Resuma en dos oraciones el fragmento sobre el seguimiento de Jesús.

══ Fragmento del documento ══

Ése es su estilo y ése ha de ser el estilo de sus seguidores.
Jesús
no nos está invitando a descuidar a los padres o a la familia. Tampoco,
a que dejemos sin enterrar a los muertos. Sería inhumano y cruel. Con
esas dos afirmaciones, tan paradójicas, está queriendo decir que su
seguimiento es exigente, que pide decisión absoluta, que debemos estar
dispuestos a ser peregrinos en la vida, desprendidos de todo, no
instalados en nuestras comodidades.
Lo
cual no sólo se cumple en los que abandonan la familia para hacerse
religiosos o ser ministros en la comunidad o ir a los países de misión a
evangelizar. Todo cristiano debe saber aplicar una justa jerarquía de
valores a sus ideales. Seguir a Cristo y su evangelio supone, a veces,
renunciar a otros valores más apetitosos según este mundo. Dentro de
pocos días leeremos en el mismo evangelio de Mateo otra afirmación
igualmente paradójica: «el que ama a su padre o a su madre más que a mí,
no es digno de mí» (Mt 10,37).

═══
══ Entradas mostradas ══

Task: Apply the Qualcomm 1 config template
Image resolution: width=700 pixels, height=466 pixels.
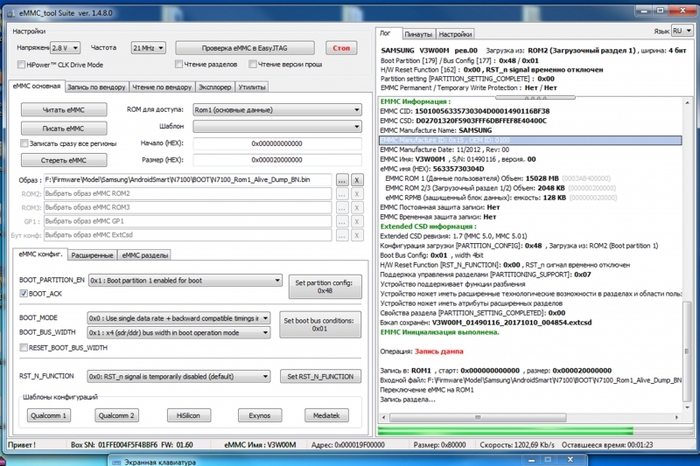Action: point(46,413)
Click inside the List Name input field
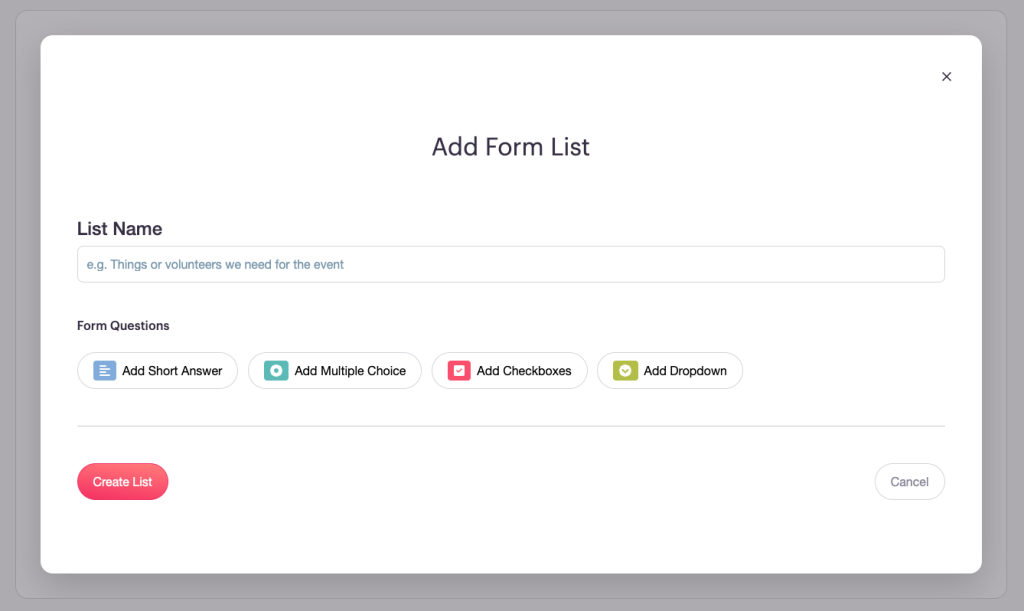The width and height of the screenshot is (1024, 611). [511, 264]
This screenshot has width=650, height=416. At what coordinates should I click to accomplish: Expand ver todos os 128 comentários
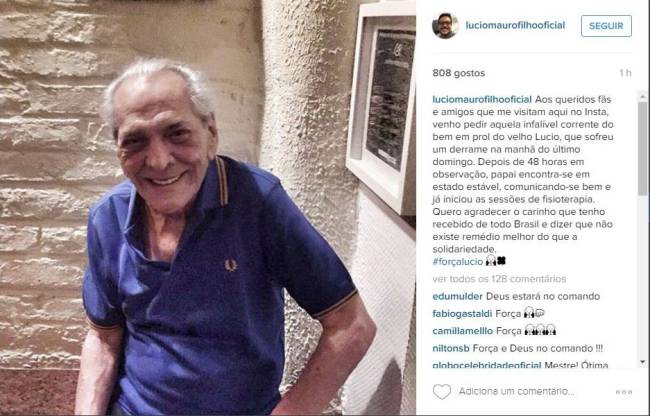(x=499, y=279)
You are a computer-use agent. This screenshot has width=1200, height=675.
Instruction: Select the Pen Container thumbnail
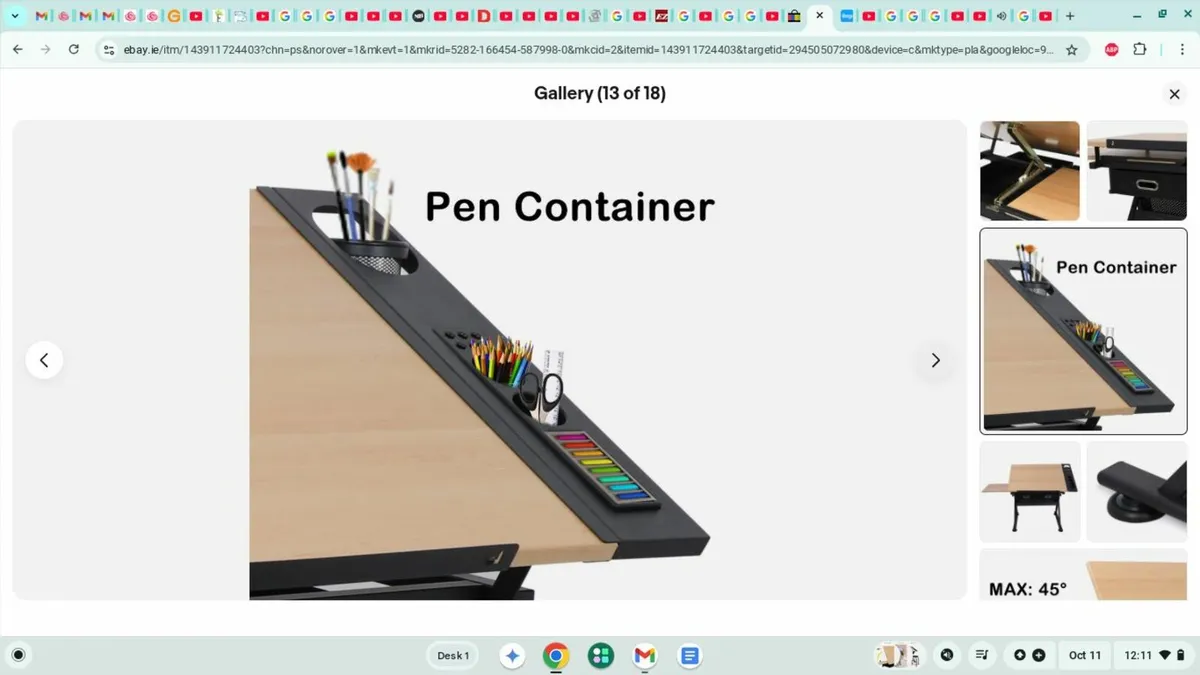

═══

> _Respuesta correcta_
Jesús no invita a descuidar a los padres ni a dejar sin enterrar a los muertos; con esas afirmaciones paradójicas quiere decir que su seguimiento es exigente, pide decisión absoluta y requiere estar dispuestos a ser peregrinos, desprendidos de todo y no instalados en las comodidades. Esto no se cumple solo en quienes abandonan la familia para hacerse religiosos, ser ministros o evangelizar en países de misión, pues todo cristiano debe aplicar una justa jerarquía de valores y, a veces, renunciar a otros valores más apetitosos según este mundo.